Instructions for the task = Reproduce each entry below exactly as it appears.

(Dataset entries)

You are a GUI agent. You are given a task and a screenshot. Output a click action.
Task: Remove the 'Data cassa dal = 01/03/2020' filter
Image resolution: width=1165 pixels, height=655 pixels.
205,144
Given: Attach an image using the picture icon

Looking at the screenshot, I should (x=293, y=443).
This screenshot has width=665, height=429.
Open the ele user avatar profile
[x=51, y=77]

Solution to this problem =
You are a GUI agent. You are given a task and a screenshot. Output a click action.
Task: Remove the 'Data cassa dal = 01/03/2020' filter
Image resolution: width=1165 pixels, height=655 pixels.
205,144
Given: Attach an image using the picture icon

Looking at the screenshot, I should (x=293, y=443).
This screenshot has width=665, height=429.
Open the ele user avatar profile
[x=51, y=77]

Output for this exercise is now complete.